However, even the most popular of fashion’s new technologies and nonmaterial commodities – fashion blogs – remains a relative minor player in the digital commons. Political/news blogs; celebrity culture/gossip blogs; and tech blogs rank highest in terms of online traffic. Still, the digital fashion media complex on the whole is an incredibly significant cultural, social, economic, and, yes, political site. In addition to the 2 million or so fashion blogs, there are countless more fashion-focused blog posts on non-fashion blogs and websites like The Huffington Post, Jezebel, and Mashable; fashion/style/beauty vlogs; microblogs; and through Facebook pages/links/updates. The digital fashion media complex thus generates at breakneck speeds and unprecedented frequency countless web streams of popular knowledge (and nonmaterial goods) everyday.

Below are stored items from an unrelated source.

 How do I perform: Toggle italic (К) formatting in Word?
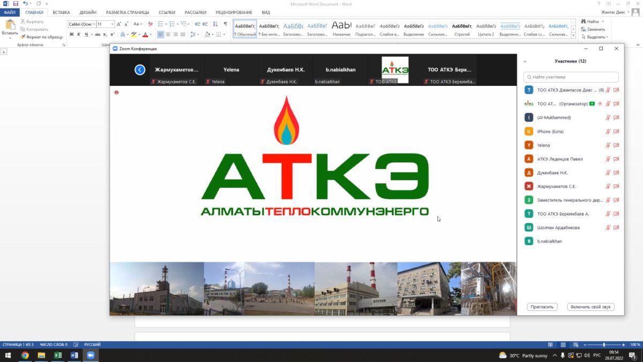pos(79,34)
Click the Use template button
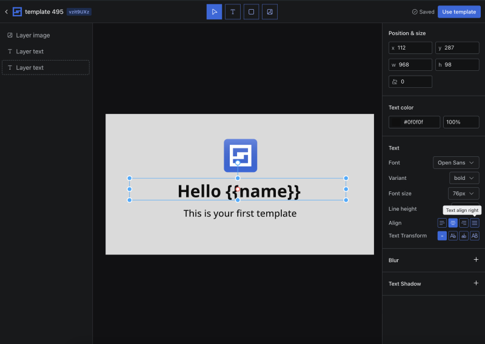Viewport: 485px width, 344px height. pos(459,12)
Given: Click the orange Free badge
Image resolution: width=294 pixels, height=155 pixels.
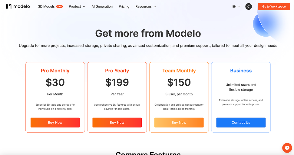Looking at the screenshot, I should pyautogui.click(x=59, y=6).
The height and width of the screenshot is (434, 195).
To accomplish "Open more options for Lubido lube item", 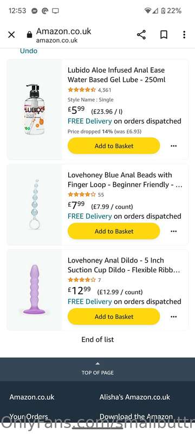I will click(173, 146).
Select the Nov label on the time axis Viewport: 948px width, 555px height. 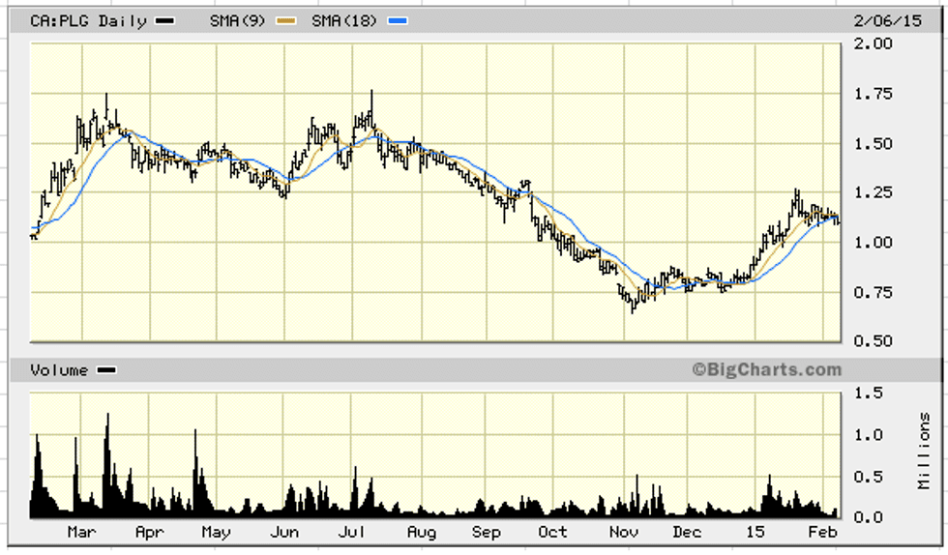(622, 533)

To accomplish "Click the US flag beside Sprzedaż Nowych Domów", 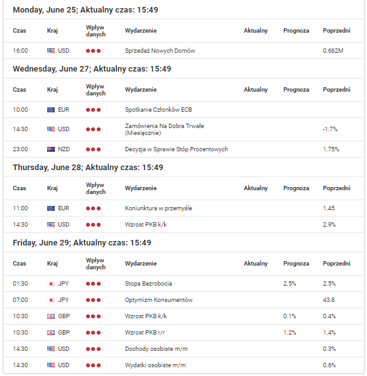I will [51, 51].
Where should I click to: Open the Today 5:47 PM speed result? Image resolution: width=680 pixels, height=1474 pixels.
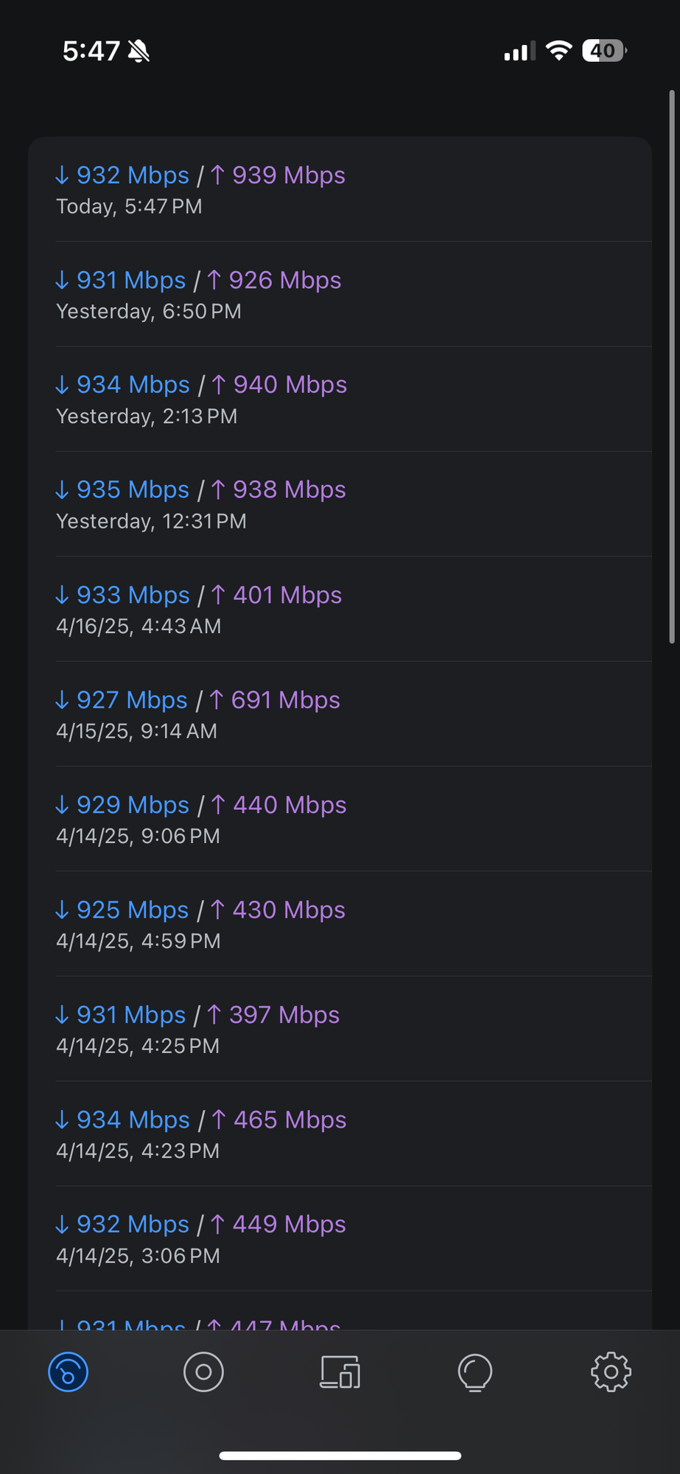(340, 189)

Taken together, the proliferation of online sales information and product reviews on e-commerce sites as well as on fashion search engines like Google’s latest venture Boutiques.com, blog posts, tweets, how-to-dress and what-to-buy advice streamed to our mobile devices, and of course online magazines begin to illustrate fashion’s central and organizing role not only in the new creative information economy but also in digital literacy and the very nature and form of public culture today. In other words, not only is fashion experiencing a digital revolution, digital culture is experiencing a fashion revolution in which fashion objects, images, and information are the stuff of which digital imaginaries are now made.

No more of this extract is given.